Wróciłam z urlopowego wyjazdu i... zabrałam się za plewienie. W piętek popołudniu i w sobotę 6 worów chwastów zniknęło z rabat. Bardzo wypasione były, pewnie im służyła pogoda, dodatkowo poszedł pod sekator bukszpan - cały zjedzony przez sławetną ćmę, w właściwie przez jej dzieciaki, które niczego się nie boją

Przed wyjazdem widziałam jej oznaki, ale myślałam, że jak wrócę, to zabiorę się za nią, jednak one były szybsze. No cóż... poszło z dymem.
Wycięłam też trochę przekwitniętych róż (w trakcie mojej nieobecności zaczęło się drugie kwitnienie), usunęłam też to co już zakończyło wegetację np. gipsówkę, która była już suszem.
Dorotko, z gipsówką pięknie jeżówki wyglądają. Na pewno muszę jej zmienić miejscówkę, bo bardzo rozwala się po innych roślinkach nie pozwalając im normalnie funkcjonować, taki trochę z niej pasożyt. Fakt, że urodny...
Maryniu, Perowskie lubi patelnie i raczej suche miejsce, u mnie ma to właśnie. Jest w miejscu, w którym / z którym mam problem, bo nic specjalnie tam nie rosło, ziemia tam jak beton - wysuszona, a dodatkowo zimą leży dużo śniegu (z podjazdu tam się zgarnia i jeszcze z dachu spada.... A ta sobie nic z tego nie robi (oby tak dalej) i w każdym roku coraz ładniejsza.
Jadziu, też widziałam na miejskich nasadzeniach Perowskie! Oj zachwycały mnie. Ja mam ją też jeszcze w innych miejscach, ale trzeba im będzie zmienić lokalizację, bo te miejsca nie są zbyt trafione... Już chyba nawet wiem gdzie pójdą, ale to dopiero wiosną...
Beatko, na pewno sobie poradzą
Jagienko, pamiętam że też pierwsze dwa, trzy sezony Perowskie są mało atrakcyjne, jednak z każdym rokiem pięknie się zagęszczają i robią masę. Tnie się je podobnie jak hortensje ogrodową - na dwa- trzy oczka, a potem każdego roku jest więcej pędów. U mnie teraz większość ziółek w kwiatach, ale najbardziej wymiata bazylia! Nie wiem co to za odmiana, ma takie długie pędy kwiatowe, że mam wrażenie, że cała ona to jeden kwiat... Juz nic przy niej nie robię, a pszczółki się cieszą
Soniu, w tym roku poszłam w niecierpki do nasadzeń tarasowych i chociaż trochę kręciłam nosem, jak mi się długo zbierały wiosną, to teraz to wszystko odszczekuję

Są piękne! Bardzo duże i rozrośnięte krzaki, obsypane kwiatami. Nic im nie przeszkadza, ani deszcz, ani upał (ale wody muszą mieć 2x dziennie). Warto, naprawdę warto.
Iwonko, taaaak... masz rację! Nie jest żadna pospolitą.

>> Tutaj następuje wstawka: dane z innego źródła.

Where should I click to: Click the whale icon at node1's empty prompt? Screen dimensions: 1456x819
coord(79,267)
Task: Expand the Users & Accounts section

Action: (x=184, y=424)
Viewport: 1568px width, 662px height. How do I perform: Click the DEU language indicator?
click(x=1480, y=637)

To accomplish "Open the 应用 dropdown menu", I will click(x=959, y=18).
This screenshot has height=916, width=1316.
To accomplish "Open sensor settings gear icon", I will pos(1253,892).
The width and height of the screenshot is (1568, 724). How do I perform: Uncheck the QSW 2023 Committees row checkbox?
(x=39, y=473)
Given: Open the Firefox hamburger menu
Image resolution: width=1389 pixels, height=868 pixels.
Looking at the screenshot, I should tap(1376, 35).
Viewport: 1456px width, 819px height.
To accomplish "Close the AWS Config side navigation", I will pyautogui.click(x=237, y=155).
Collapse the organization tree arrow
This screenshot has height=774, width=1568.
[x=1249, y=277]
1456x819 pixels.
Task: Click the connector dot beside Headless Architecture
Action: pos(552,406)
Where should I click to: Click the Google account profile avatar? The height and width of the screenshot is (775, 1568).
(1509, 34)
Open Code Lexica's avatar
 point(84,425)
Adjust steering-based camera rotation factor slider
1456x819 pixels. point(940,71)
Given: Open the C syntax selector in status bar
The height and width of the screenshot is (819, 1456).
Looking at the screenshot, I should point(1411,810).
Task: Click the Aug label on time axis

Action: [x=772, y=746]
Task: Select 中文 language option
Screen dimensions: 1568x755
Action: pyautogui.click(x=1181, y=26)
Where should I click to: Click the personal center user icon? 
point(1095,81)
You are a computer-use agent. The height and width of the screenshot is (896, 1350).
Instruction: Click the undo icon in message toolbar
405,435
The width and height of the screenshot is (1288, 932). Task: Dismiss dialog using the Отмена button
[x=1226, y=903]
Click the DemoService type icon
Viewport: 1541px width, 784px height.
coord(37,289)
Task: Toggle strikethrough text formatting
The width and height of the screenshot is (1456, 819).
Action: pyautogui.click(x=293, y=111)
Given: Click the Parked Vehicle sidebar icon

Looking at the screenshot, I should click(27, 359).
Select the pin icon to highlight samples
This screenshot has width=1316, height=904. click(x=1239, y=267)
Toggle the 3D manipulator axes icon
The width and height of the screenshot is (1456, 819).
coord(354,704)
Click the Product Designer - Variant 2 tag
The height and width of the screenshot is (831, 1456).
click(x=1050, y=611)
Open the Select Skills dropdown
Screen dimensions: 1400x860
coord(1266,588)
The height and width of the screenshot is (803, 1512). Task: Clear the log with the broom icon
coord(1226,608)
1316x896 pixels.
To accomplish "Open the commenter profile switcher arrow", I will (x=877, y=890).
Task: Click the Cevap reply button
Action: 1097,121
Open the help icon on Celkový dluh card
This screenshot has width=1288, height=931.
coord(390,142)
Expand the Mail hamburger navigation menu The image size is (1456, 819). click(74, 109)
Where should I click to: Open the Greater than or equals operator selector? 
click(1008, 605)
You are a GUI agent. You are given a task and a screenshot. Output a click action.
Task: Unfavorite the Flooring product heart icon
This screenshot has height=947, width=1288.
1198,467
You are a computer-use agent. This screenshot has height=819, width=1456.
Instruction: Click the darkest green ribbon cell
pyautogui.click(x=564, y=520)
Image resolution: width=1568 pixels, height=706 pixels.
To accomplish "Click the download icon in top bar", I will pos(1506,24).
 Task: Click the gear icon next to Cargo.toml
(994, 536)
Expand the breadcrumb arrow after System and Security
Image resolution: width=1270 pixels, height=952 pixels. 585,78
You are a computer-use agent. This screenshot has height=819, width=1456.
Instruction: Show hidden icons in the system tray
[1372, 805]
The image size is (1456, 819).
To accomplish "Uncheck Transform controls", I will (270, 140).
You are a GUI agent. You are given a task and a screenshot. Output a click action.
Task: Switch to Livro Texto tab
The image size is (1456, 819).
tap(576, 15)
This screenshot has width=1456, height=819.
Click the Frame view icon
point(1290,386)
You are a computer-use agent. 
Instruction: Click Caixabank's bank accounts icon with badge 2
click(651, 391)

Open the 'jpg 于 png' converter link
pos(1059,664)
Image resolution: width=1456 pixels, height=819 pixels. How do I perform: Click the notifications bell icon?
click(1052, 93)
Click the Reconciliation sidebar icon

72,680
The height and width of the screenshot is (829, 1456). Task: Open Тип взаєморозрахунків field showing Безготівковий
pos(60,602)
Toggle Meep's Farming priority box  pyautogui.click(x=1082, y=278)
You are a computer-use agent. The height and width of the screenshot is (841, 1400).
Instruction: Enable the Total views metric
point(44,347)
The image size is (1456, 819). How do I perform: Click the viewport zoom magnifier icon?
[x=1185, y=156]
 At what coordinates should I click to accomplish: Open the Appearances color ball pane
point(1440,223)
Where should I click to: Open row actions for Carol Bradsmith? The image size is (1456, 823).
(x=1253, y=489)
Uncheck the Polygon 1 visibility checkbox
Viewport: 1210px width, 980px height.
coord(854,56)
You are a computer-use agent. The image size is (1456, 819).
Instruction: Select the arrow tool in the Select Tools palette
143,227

To piękne, miododajne i żywotne bylinki! Kocham je

Oregano mam, tylko trochę zdominowane przez inne, muszę mu zmienić miejsce.
Iwonko - iwona0042 oj pięknie jest!
Mariusz każda pora roku niesie swoje uroki, teraz ta zieleń i kolory już takie dojrzałe... oczu nie idzie oderwać!
Wandziu, możliwe, że za kwaśno... ale jest tyle cudownych roślin, które kochają kwaśną ziemię. U mnie jest mocno zasadowa. Dlatego z wieloma nawet nie próbuję, bo szkoda zachodu...
Aniu anabuko1 Perowskie mają dłuższą rozbiegówkę, więc może więcej czasu im potrzeba? Len super się u mnie wysiewa, bardzo go lubię, dodaje takiej lekkości.
Evii91 przegorzan ładny jest, ale u mnie muszę go pilnować bardzo, bo mocno się rozsiewa i rozrasta... co mnie irytuje trochę, bo zagarnia coraz to nowe terytoria
Małgosiu, ja miałam to samo z Perowskie! Pierwsze widzialam ją u mojej mamy - nie bardzo mnie ujęła na początku, ale po czasie! Zachwyciła...
Marysiu, i jak z cukinią? U mnie bardzo owocuje, ale w ub. roku miałam z 3 krzaków dwa owoce

Nie wiem czy to nie jest wina sadzonek, a w zasadzie nasion...
Lucynko, zadomowi się! A z nasionek hibiskusa są się? Nawet nie wiedziałam... zbiorę, jak tylko je zauważę. A może patyczki?
Daysy, mam oregano, takie z listeczkami w kolorze cytrynowym, śliczne jest, tylko bardzo zdominowane. Ja nie mam dziwaczka, ale zamówiłam u Beatki nasionka

W ub. roku już nie siałam, bo nie było gdzie, ale na przyszły rok mam plan... To naprawdę wdzięczna roślinka, ale dużo miejsca zajmuje.
Dorotko, Lady of Shalott bardzo fajna róża - ma to co lubię najbardziej: zdrowa, ładnie się krzewi, nie ma łysych nóg, kwitnie obficie, powtarza... no tylko nie pachnie, ale nie można mieć wszystkiego. Mam dwa krzaczki, trochę za blisko sa posadzone i teraz się zastanawiam, czy nie rozsadzić... Właśnie ona jako pierwsza zaczęła powtarzać kwitnienie.
Lady of Shalott
Dzwonek też powtarza, ale niezbyt hojnie....
Cinco de Mayo, drugie kwitnienie i mocniejszy kolor
A Pastella nadal w donicy. Nie mam coś do niej serca... W pierwszym roku miała takie cudowne kwiaty, a teraz? Taka seeee...
Anabelle robi się zielona
Ale inne hortensje bieleją i różowieją...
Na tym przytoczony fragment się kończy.